→ Records shown
==============================
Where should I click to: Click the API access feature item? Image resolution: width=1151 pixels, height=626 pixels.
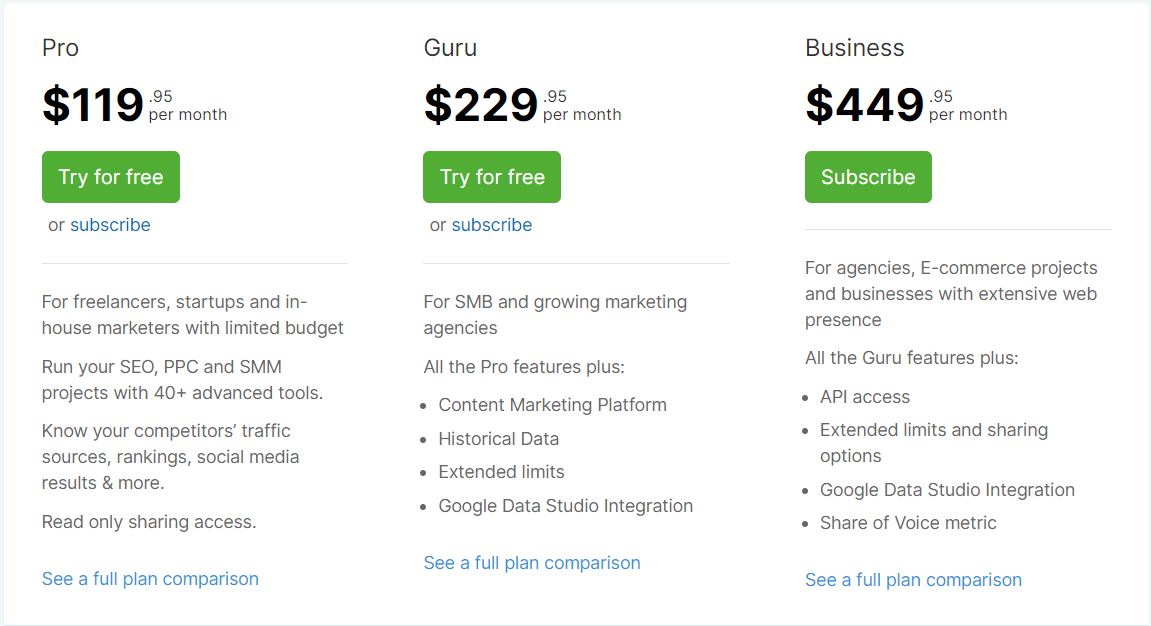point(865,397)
==============================
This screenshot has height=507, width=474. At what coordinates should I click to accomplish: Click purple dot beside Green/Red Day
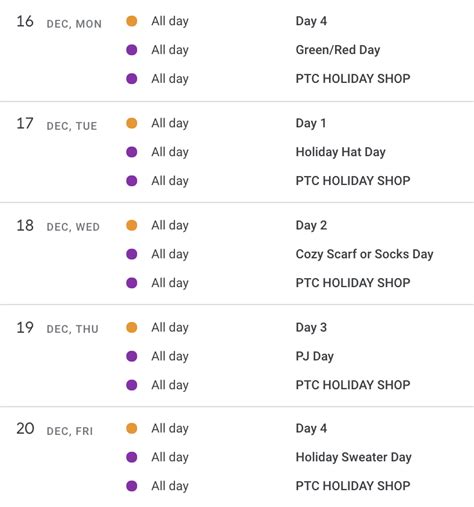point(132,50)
==============================
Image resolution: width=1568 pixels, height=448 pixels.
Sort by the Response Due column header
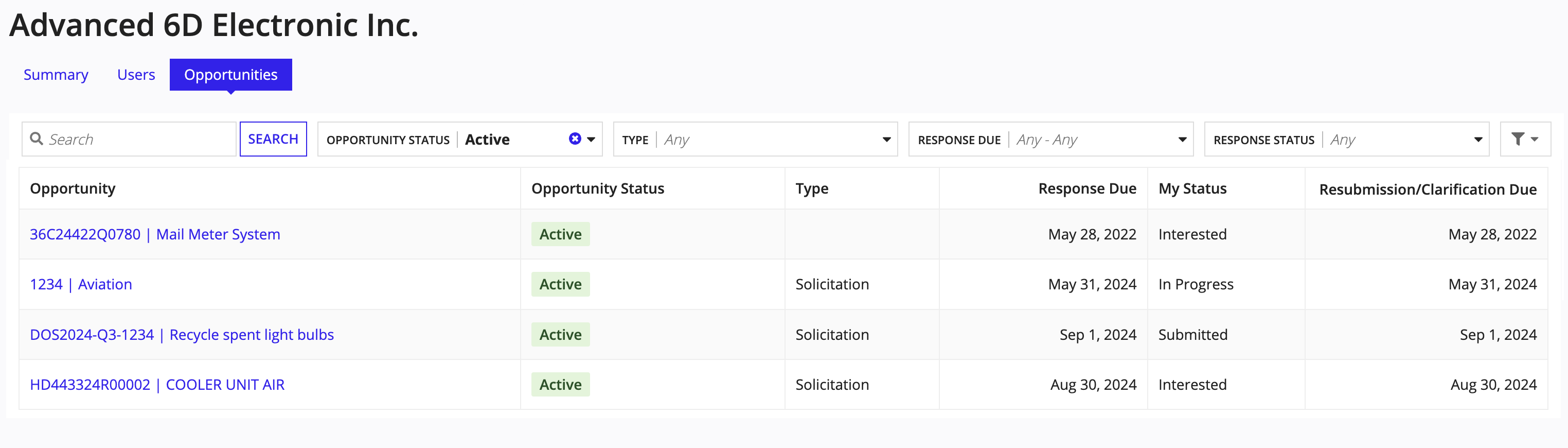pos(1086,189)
==============================
→ Problem to solve
From the records above, extract each line containing the string "Click". The match is case-sensitive.

→ Correct result
Where should I click to: Click the API access feature item? Image resolution: width=1151 pixels, height=626 pixels.
This screenshot has height=507, width=474. At what coordinates should I click to accomplish: Click purple dot beside Green/Red Day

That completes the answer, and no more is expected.